Leafs drop Game 1 to fast and furious Panthers, who pull off another upset

Matthew Tkachuk picked up three assists as Florida rolled into Toronto and took Game 1 from the Leafs.

TORONTO — Every playoff series presents inherently different challenges and there were two primary points of emphasis for the Toronto Maple Leafs on Tuesday morning: the Florida Panthers play a high-tempo, loosely structured game that is almost diametrically opposite from the deposed Tampa Bay Lightning, and Matthew Tkachuk is a superstar who has soared above his previous reputation as an agitator with some scoring touch.

Although you can certainly absorb these lessons in theory, the Maple Leafs failed the practicum in Game 1 of their second-round series, losing 4-2 to the Panthers in a contest where they should’ve avoided this perilous result. It was a missed opportunity for the Maple Leafs, who failed to contain Tkachuk and his line from the outset. The rest of the Panthers followed in Tkachuk’s footsteps.

Tkachuk registered three assists, nine hits and along with his primary linemates Nick Cousins and Sam Bennett — who scored the first and second goals of the game, respectively — controlled 74.5 percent of the expected goals at 5-on-5. Toronto failed the eye test as well and its initial strategy to contain Tkachuk failed miserably.
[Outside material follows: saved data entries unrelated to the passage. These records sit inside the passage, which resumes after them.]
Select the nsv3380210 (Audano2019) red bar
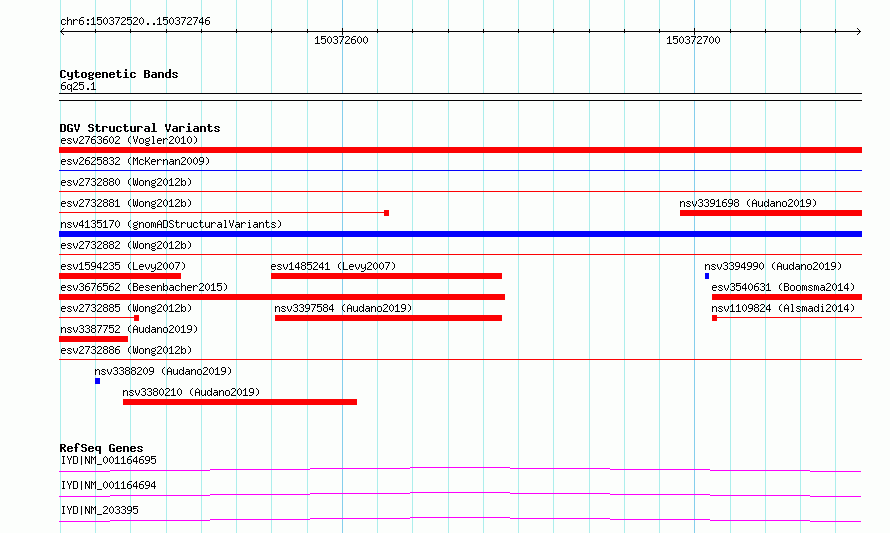Viewport: 890px width, 533px height. pyautogui.click(x=240, y=402)
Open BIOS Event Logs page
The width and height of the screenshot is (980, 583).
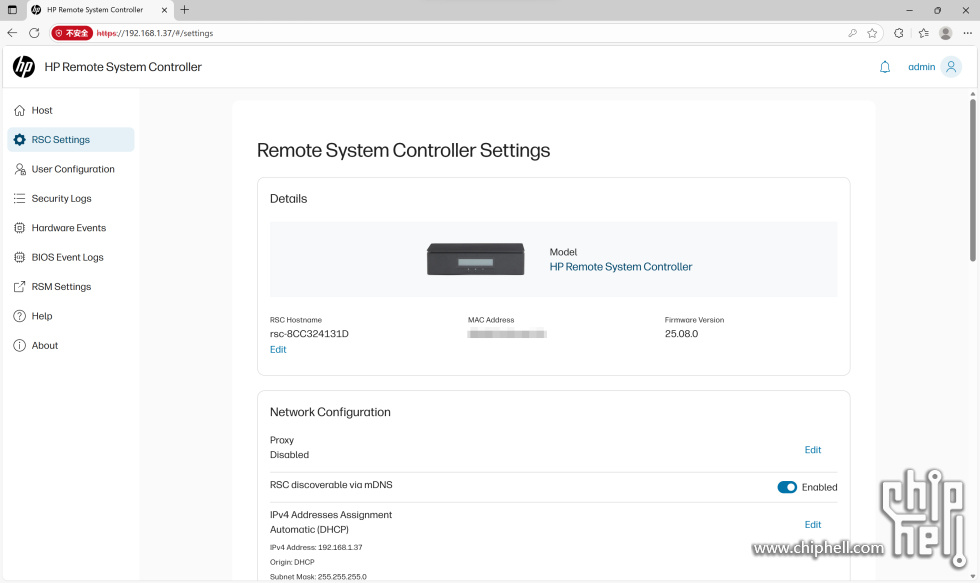67,258
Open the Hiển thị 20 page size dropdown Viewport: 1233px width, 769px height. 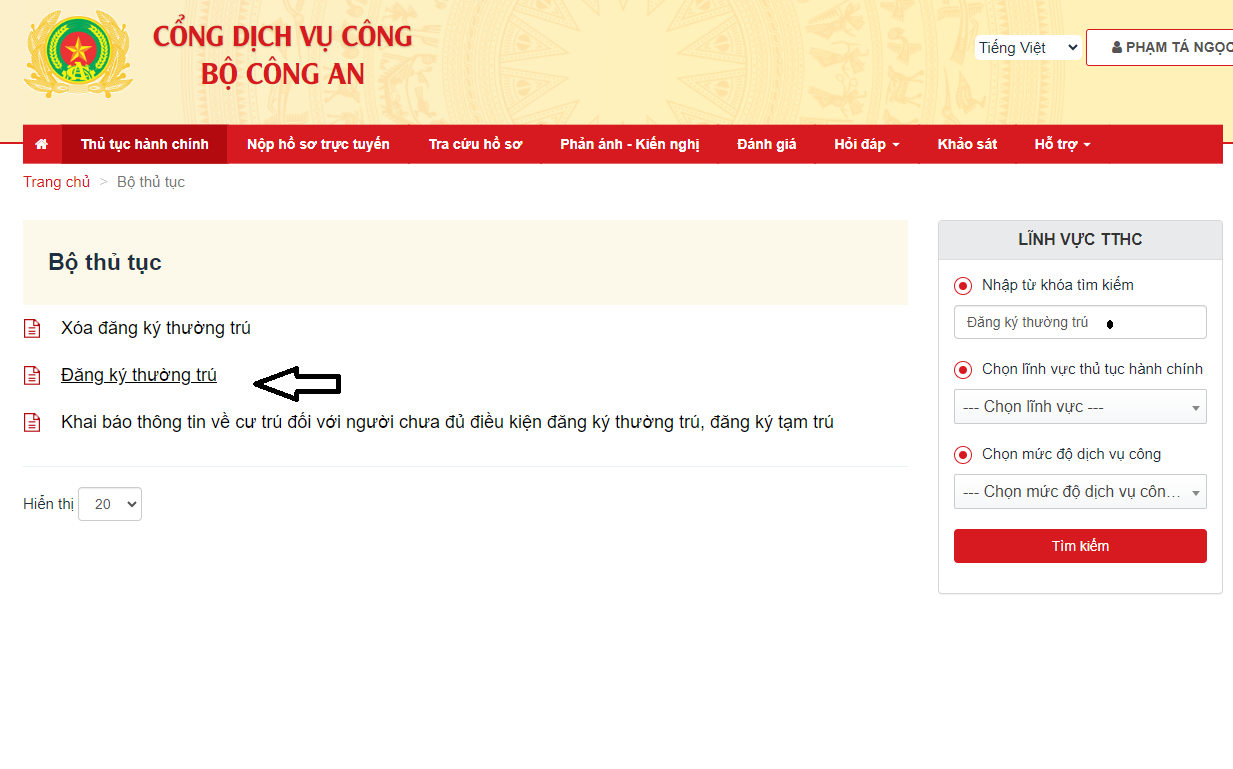pos(110,504)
"There's certainly a lot of similarities in terms of forecheck pressure, attack pressure, they play the same neutral zone forecheck, 1-1-3,” Maple Leafs head coach Sheldon Keefe said of the similarities between the Lightning and the Panthers post-game. “Their pace is high. I would say it's a quicker pace and they have a lot of skill out there that executes at a high rate of speed."

Toronto deployed Selke Trophy finalist Mitch Marner against Tkachuk’s line with the idea being that the Maple Leafs’ superstar winger would win puck battles and essentially offset their scoring touch.

Instead, Tkachuk walked Marner, then got a dangerous shot off that caromed off Ilya Samsonov’s pads onto Cousins’ pathway for the game’s opening goal. Toronto’s fourth line of Zach Aston-Reese, David Kampf and Alexander Kerfoot were caught against the Tkachuk line for almost three minutes during the opening frame and Keefe curiously said post-game his team fared better when he made some adjustments.

Tkachuk was the constant and the idea that he’s a menace focused on inciting violence first, instead of being one of the NHL’s most skilled players at the height of his career, is an outdated notion.

“In terms of dragging the team into the fight, it’s actually more of a production idea instead of intensity causing a problem,” Panthers head coach Paul Maurice said of Tkachuk during his media availability Tuesday morning. “He’s net-front, hence the production. Him being an agitator isn’t where he starts his game. There’s a maturity in this young man’s game. He’s a performer and he’s a producer. He’s got an edge to him.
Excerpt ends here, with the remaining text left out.